### AIM OF THE EXERCISE
Repeat every entry, word for word, leaving no line out.

### RECORDS

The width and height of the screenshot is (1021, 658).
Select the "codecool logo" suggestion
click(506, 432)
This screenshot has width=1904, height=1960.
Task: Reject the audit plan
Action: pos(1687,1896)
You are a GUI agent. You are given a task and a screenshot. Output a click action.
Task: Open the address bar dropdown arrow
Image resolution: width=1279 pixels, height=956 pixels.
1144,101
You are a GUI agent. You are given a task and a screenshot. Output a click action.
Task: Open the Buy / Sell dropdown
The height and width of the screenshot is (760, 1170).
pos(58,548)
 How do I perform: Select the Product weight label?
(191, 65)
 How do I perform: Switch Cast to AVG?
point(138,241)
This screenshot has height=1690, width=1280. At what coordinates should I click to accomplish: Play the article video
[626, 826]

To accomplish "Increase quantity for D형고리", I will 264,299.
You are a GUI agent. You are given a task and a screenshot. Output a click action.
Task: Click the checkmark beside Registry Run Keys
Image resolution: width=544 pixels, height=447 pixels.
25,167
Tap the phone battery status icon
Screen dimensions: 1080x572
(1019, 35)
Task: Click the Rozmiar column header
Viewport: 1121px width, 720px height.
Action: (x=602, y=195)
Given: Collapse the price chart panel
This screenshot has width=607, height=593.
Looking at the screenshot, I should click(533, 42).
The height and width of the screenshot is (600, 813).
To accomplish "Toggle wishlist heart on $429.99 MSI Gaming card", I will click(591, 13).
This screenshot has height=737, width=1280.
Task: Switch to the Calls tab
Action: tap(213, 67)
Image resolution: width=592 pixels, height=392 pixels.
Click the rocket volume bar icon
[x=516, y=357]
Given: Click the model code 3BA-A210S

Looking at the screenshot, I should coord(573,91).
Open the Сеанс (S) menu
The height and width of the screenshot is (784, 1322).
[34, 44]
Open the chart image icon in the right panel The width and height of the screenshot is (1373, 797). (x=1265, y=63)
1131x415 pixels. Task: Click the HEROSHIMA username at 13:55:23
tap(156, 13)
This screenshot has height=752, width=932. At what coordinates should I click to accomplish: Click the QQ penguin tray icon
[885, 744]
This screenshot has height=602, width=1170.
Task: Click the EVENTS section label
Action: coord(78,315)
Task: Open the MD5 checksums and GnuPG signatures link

### TASK RESPONSE
The width and height of the screenshot is (1021, 658).
Select the "codecool logo" suggestion
click(506, 432)
This screenshot has width=1904, height=1960.
Task: Reject the audit plan
Action: pos(1687,1896)
You are a GUI agent. You are given a task and a screenshot. Output a click action.
Task: Open the address bar dropdown arrow
Image resolution: width=1279 pixels, height=956 pixels.
1144,101
You are a GUI agent. You are given a task and a screenshot. Output a click action.
Task: Open the Buy / Sell dropdown
The height and width of the screenshot is (760, 1170).
pos(58,548)
 How do I perform: Select the Product weight label?
(191, 65)
 How do I perform: Switch Cast to AVG?
point(138,241)
This screenshot has height=1690, width=1280. At what coordinates should I click to accomplish: Play the article video
[626, 826]

To accomplish "Increase quantity for D형고리", I will 264,299.
You are a GUI agent. You are given a task and a screenshot. Output a click action.
Task: Click the checkmark beside Registry Run Keys
Image resolution: width=544 pixels, height=447 pixels.
25,167
Tap the phone battery status icon
Screen dimensions: 1080x572
(1019, 35)
Task: Click the Rozmiar column header
Viewport: 1121px width, 720px height.
Action: (x=602, y=195)
Given: Collapse the price chart panel
This screenshot has width=607, height=593.
Looking at the screenshot, I should click(533, 42).
The height and width of the screenshot is (600, 813).
To accomplish "Toggle wishlist heart on $429.99 MSI Gaming card", I will click(591, 13).
This screenshot has height=737, width=1280.
Task: Switch to the Calls tab
Action: tap(213, 67)
Image resolution: width=592 pixels, height=392 pixels.
Click the rocket volume bar icon
[x=516, y=357]
Given: Click the model code 3BA-A210S

Looking at the screenshot, I should coord(573,91).
Open the Сеанс (S) menu
The height and width of the screenshot is (784, 1322).
[34, 44]
Open the chart image icon in the right panel The width and height of the screenshot is (1373, 797). (x=1265, y=63)
1131x415 pixels. Task: Click the HEROSHIMA username at 13:55:23
tap(156, 13)
This screenshot has height=752, width=932. At what coordinates should I click to accomplish: Click the QQ penguin tray icon
[885, 744]
This screenshot has height=602, width=1170.
Task: Click the EVENTS section label
Action: coord(78,315)
Task: Open the MD5 checksums and GnuPG signatures link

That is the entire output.